After the votes were tallied on Thursday night at the Dalkeith, St Michael headquarters, Agard finished with 393 votes to 183 for Fabian Jones.

Charles Bostic easily won the first vice-president post with 426 to 127 for Daria Cave.

John Parris brushed aside David Denny 436 to 122 to be elected second vice president, and with 401 votes to 159 for McLita King, O’Brien Smith is now third vice president.

This meant Agard’s full team was swept into office and they will join general treasurer Pat Humphrey and deputy general treasurer Roy Greenidge, who were both unopposed.

In her acceptance speech, Agard thanked everyone who took part in the process, but acknowledged there was a lot of work to be done.

“You all know how much it means to me and how much it means to my team,” Agard said, “you know how hard we worked towards this particular result.

“The work is now about to begin. We now have a hard task ahead of us, but we know that we are fit for the purpose and that we will do what we have to do to bring NUPW back to the place where it should be.”

Applause greets the announcement that Kimberley Agard won the race for NUPW president. (Picture by Jameel Springer)

Earlier, losing candidate Jones left before the final votes were tallied, calling into question the integrity of the ballot.

“At this point I am leaving because I don’t feel a sense of confidence in this process any more. There is what I consider an unassailable lead and this is not just about not doing as well as I thought; with a process that has been called into question several times, which has called the integrity of this election into question. I believe that with all that has happened, some adjustment should have been made to the process.”

**DATA PROVIDED**
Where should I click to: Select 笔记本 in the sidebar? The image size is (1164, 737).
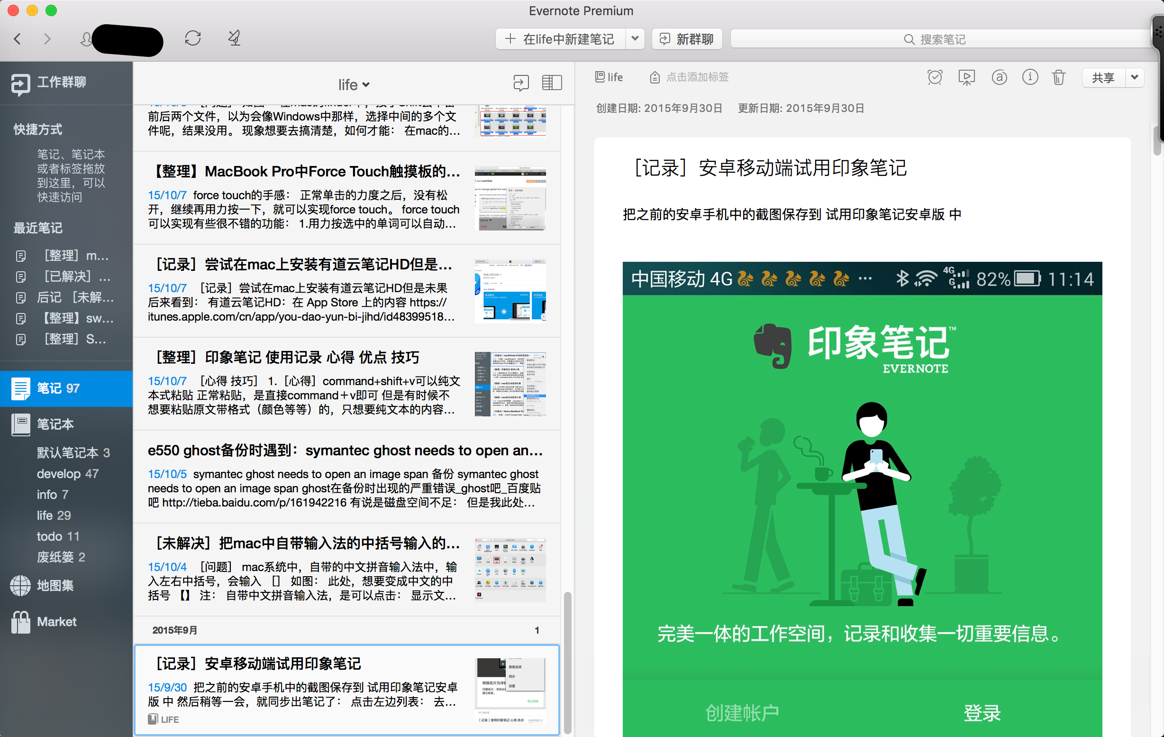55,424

* * *

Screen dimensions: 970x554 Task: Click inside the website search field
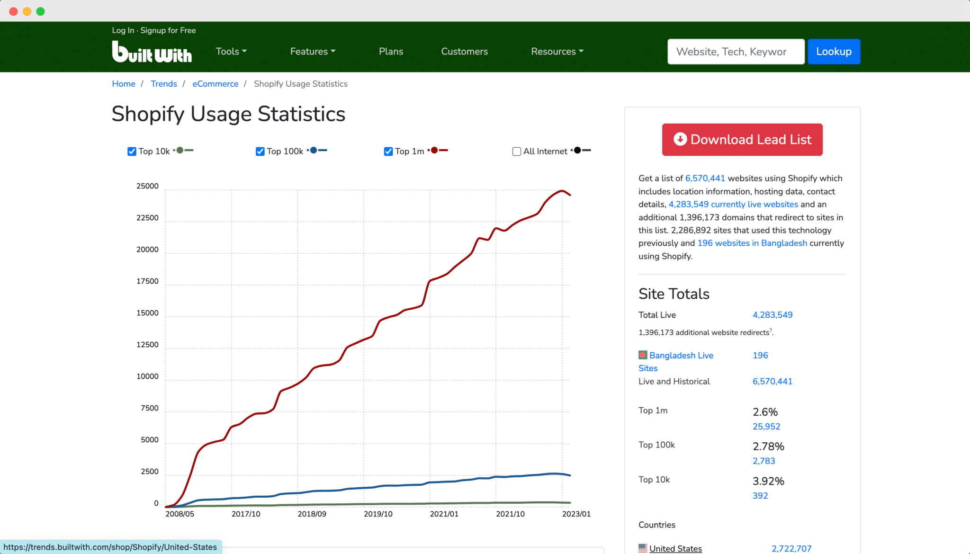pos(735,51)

**WHAT TO WORK ON**
Carry on the report on the NUPW election results from the point where it stops.

**WRITTEN ANSWER**
Jones alleged someone who was close to a candidate was “all up in the election machinery, in an intimate way” and for “integrity to thrive” some adjustments should have been made. He suggested even with a recount, “the numbers in the box won’t change”.

But acting general secretary Wayne Walrond defended the election process, saying there were people of “honesty, integrity .  . . and we had a process the roots were adhered to in terms of fairness and transparency; everybody acted above board”.

He said someone being dissatisfied with the result or making allegations was not enough for it to be overturned. He said they would need proof.

“Clearly if there is evidence, obviously it would be justified to look at the process and review the process. We cannot operate on emotions, we cannot operate on innuendoes and therefore I have not seen [any] evidence to suggest that the results were not fair.”

A new national council will have to be installed and one of the main tasks will be the status of Walrond and acting deputy Richard Greene who have not been appointed. (SAT)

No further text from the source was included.